第179話 もう一つの封印に

残りの封印は二つ、ライドキャリアに戻ると、遺跡で聞いたラフシャルの話をみんなにした。


「厄介だな、そのルシファーってのは……」

ジャンが怪訝そうにそう言う。やはりジャンは頭がいい、すぐにルシファーの危険性を理解したようだ。


「そいつも厄介だけど、巨獣の復活は絶対に阻止しないとダメだね」

「当たり前ですわ、あんな怪物がゾロゾロ湧き出す世界なんて、想像しただけで鳥肌が立ちます」


「ラフシャル! 残りの封印はここから近いのか?」

「どちらもライドキャリアで3時間くらいの場所だね、一つ目の封印が解かれてそれくらい経過しているから、ルシファーはもうどちらかの封印を解除しているかもしれない」

「よし、部隊を二つに分けるぞ。勇太、アリュナ、ナナミ、お前たちは別行動だ、三人で封印の一つに向かってくれ」

「ええっ! ちょっと、ジャン! 別行動なら私と勇太でもよろしいのではなくって!」

「馬鹿野郎、お前と勇太を組ませたら、戦力バランスが狂うだろうが、こっちの戦力が弱くなりすぎだ」

「アリュナやナナミがいれば、一般的な敵なら問題ないですわよ!」

「一般的な敵じゃないのが来たらヤバイだろ! いいからリンネカルロはこちら組だ、我慢しろ!」


ジャンにそう言われてリンネカルロが拗ねている。
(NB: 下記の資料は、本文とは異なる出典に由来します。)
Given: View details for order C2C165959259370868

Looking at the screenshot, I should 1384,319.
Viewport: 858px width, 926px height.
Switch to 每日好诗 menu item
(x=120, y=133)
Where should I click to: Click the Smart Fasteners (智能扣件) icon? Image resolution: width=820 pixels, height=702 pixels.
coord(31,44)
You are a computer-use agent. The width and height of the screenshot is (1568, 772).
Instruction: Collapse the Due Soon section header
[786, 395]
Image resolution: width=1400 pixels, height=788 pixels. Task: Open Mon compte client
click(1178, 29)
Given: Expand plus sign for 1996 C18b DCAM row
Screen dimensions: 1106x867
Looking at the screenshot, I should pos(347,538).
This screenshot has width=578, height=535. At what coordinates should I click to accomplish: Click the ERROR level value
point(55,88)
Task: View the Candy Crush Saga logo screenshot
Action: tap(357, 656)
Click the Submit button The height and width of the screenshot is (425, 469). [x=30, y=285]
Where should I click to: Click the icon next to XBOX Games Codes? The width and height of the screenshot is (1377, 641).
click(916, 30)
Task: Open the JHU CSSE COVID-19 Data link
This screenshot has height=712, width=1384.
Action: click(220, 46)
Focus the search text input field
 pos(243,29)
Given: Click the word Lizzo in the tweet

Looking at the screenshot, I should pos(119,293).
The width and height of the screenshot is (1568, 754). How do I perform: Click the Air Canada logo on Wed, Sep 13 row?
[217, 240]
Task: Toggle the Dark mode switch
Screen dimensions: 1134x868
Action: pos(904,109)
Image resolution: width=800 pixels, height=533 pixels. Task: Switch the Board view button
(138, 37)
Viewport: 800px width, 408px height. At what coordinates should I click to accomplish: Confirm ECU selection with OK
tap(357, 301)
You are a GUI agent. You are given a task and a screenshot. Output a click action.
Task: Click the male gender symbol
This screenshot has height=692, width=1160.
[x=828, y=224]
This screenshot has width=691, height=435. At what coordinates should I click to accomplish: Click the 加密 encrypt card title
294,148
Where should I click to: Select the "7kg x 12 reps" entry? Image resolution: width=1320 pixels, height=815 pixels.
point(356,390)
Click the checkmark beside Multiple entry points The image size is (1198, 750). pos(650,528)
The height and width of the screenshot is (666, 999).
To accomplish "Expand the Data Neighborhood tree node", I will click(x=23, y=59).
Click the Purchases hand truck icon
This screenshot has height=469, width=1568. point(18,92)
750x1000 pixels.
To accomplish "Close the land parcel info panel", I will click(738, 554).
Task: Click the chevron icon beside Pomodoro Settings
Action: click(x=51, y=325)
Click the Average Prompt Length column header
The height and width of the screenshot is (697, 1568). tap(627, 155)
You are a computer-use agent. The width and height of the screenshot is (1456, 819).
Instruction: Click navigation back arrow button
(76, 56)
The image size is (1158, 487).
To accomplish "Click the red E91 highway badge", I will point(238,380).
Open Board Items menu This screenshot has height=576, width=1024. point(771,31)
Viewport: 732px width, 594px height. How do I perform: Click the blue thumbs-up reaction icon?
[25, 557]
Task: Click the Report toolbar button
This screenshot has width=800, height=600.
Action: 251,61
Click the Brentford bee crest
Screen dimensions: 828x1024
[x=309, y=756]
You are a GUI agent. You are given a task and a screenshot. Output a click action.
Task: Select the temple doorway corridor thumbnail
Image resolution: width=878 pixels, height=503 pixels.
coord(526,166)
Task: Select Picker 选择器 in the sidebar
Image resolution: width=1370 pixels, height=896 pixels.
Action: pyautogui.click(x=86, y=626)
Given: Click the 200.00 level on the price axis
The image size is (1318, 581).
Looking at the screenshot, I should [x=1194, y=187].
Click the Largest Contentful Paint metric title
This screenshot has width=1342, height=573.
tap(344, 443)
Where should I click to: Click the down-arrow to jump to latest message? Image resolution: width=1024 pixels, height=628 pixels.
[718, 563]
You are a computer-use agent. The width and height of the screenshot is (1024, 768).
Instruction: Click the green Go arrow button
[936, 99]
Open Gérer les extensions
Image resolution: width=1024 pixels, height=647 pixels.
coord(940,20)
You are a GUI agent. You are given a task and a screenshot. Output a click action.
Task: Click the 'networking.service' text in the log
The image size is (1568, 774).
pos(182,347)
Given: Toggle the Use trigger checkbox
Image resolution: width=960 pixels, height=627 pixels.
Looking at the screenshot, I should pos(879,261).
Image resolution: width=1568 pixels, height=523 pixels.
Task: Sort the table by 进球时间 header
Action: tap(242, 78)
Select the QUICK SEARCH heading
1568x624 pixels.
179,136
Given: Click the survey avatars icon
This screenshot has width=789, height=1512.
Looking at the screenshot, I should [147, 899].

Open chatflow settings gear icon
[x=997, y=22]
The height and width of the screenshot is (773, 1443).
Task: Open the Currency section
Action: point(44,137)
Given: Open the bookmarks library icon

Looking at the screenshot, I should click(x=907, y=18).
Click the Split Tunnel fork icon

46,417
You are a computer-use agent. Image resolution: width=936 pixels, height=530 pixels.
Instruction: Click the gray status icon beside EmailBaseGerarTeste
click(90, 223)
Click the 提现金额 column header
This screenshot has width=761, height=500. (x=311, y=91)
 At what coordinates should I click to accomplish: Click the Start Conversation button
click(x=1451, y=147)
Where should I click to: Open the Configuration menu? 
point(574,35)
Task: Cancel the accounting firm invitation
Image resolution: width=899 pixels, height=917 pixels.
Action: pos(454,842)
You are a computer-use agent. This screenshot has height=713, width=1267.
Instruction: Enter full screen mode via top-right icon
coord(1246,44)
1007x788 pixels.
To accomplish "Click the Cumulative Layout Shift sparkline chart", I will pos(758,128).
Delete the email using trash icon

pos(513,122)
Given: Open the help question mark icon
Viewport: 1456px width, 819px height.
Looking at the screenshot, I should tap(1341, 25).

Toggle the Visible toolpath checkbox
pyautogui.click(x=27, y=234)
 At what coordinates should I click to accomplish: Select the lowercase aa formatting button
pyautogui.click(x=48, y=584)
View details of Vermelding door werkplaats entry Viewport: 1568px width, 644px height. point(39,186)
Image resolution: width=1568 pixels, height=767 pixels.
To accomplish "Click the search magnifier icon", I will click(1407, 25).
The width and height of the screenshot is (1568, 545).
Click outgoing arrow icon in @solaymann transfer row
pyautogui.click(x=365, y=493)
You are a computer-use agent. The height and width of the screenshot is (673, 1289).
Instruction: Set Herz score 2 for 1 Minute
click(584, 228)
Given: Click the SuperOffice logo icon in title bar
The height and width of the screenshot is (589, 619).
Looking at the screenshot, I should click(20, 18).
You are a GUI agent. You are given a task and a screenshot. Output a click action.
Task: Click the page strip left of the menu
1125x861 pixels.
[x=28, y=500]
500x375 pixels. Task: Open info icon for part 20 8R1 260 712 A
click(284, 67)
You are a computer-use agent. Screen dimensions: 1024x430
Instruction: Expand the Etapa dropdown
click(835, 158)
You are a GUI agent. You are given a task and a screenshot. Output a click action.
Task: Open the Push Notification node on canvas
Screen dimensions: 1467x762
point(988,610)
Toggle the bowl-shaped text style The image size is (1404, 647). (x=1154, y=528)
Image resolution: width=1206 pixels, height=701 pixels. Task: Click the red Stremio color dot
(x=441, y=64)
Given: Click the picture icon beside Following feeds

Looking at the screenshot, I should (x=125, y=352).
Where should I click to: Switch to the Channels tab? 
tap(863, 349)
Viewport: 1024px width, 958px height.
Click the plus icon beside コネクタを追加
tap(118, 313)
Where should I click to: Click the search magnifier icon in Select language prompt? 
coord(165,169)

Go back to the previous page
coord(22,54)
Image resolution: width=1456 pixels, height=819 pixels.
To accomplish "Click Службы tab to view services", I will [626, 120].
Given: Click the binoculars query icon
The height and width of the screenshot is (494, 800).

どうやらリンネカルロはムスヒム本隊との戦いを二人で戦ったのが余程しっくりきたのか、いつも俺と組みたがる。まあ、相棒として認めてもらっていると思うと嬉しくはあるけど。


残りの封印は破られたらヤバイのは俺も理解している。すぐにアリュナとナナミを連れて、封印の一つに移動を開始した。


「大体の場所はさっき聞いたけど、同じような風景で迷いそうだな……」

そう不安を口にすると、通信でラフシャルがこう言ってきた。

「迷ったらフェリが場所を知っているから聞くといいよ」

「あっ、そうなんだ、なら安心だな。よろしくなフェリ」

「はい、お任せください」


フェリって本当に物知りだよな、こんな場所の遺跡の場所を知ってるなんて──


俺とアリュナとナナミは、ライドキャリアから魔導機に乗り、徒歩で移動していた。少し早歩きくらいの移動速度で、ライドキャリアと同じくらいのスピードで目的地へ向かう。


「勇太、そういえば渚とは連絡してるの?」

ナナミが不意にそう聞いてきた。

「ああ、頻繁に向こうから話しかけてくるからな、毎日のように話をしてるよ、まあ、暇なんだろうな」

「ふ〜ん、そうなんだ」

「まだ暇な渚はわかるけど、忙しいはずのラネルからも通信がよくくるんだよな、国家元首ってのも案外、暇なのかもしれないな」

「本当にそう思ってるのかい、勇太」

「えっ、違うのか?」

「たくっ、伝説的に鈍い男だね、まあ、そこもいいところなんだけど」

「えっ、どう言う意味だよアリュナ、教えてくれよ」

「勇太、国家元首ってのが忙しいのはナナミにも理解できるよ」

「なるほど、ラネルは暇じゃなくて、忙しいのに無理して通信してきてくれてるのか。なんとも律儀なやつだな、防衛契約している傭兵相手にそんな気を使わなくていいのにな」


そう俺が言うと、アリュナもナナミもなぜか呆れたように何も言わなかった。


たわいない話をしてると、フェリが伝えてくる。

「マスター、もう少しで封印の遺跡に到着します」

「ありがとう、フェリ、後、遺跡の様子はわかるか? 何か変わった事とかないか」

「少しお待ちください、遺跡周辺をスキャンします」

そう言ってフェリは何やらピキンピキンと音を立て始めた。

「遺跡周辺に複数の物体移動を検知、一隻の大型艦も確認いたしました」

「こっちが当たりのようだ。アリュナ、ナナミ、戦闘になるぞ」

「了解、巨獣を復活させようとするような狂った奴には退場してもらわないとね」

「ナナミも巨獣なんて怖いから絶対に復活なんてさせないんだから!」


アリュナもナナミも封印を解く奴らに対して敵意を剥き出しにしている。巨獣がどう言うものかはわからないけど、俺も全力でそれを阻止しようと強く思った。